Yasmin Aga Khan | |
House: | Aga Khan |
Father: | Prince Aly Khan |
Mother: | Rita Hayworth |
Birth Date: | December 28, 1949 |
Birth Place: | Lausanne, Switzerland |
Issue: | Andrew Ali Aga Khan Embiricos (1986–2011) |
Spouse: |
Princess Yasmin Aga Khan (born December 28, 1949) is a Swiss-born American philanthropist known for raising public awareness of Alzheimer's disease.
She is the youngest daughter of American movie actress and dancer Rita Hayworth, and the third child of Prince Aly Khan, Pakistan's representative to the United Nations from February 1958 until his death in 1960. Her paternal half-brother is Prince Karim al-Husayni, the fourth and current Aga Khan.
Khan was born at Clinique de Montchoisi in Lausanne, Switzerland;[1] she spent her early life with her mother and her maternal half-sister, Rebecca Welles Manning (1944–2004), daughter of Hayworth's marriage to Orson Welles.[2] Her half-brothers are His Highness Prince Karim Aga Khan IV and Prince Amyn Aga Khan.[3] In January 1953, her parents' divorce was granted on the grounds of extreme mental cruelty. Yasmin, then only three years old, played about the court while the case was being heard, finally climbing on to the judge's lap.[4]
She attended Buxton School, a small boarding school in Williamstown, Massachusetts, and the International School of Geneva. In 1973, she graduated from Bennington College in the United States and was interested in opera singing.[5]
Influenced by the death of her mother, for whom she cared for many years, from Alzheimer's disease, Yasmin Aga Khan serves on the board of directors, as vice chairman, of Alzheimer's and Related Disorders Association.[6] She is also the president of Alzheimer's Disease International, a National Council Member of the Salk Institute, and a spokesperson for the Boston University School of Medicine, Board of Visitors.

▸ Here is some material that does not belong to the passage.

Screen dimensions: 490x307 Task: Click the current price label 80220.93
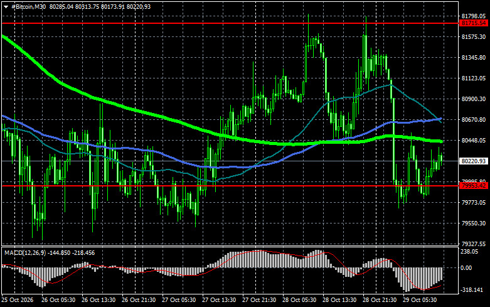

She also serves on numerous boards of the Aga Khan Foundation. The 2009 documentary I Remember Better When I Paint features a stirring interview with Yasmin Aga Khan describing how her mother took up painting while struggling with Alzheimer's and produced beautiful works of art.[7]
She married her first husband, Greek economist and shipping heir Basil Embiricos, in 1985.[8] The couple had a son, Andrew Ali Aga Khan Embiricos (1986–2011). The Princess and Embiricos were divorced in 1987.
Her son Andrew died in his Chelsea, Manhattan, apartment on December 4, 2011. He was 25.[9] [10]
She married her second husband, Christopher Michael Jeffries, in 1989.[11] They divorced in 1993.[12]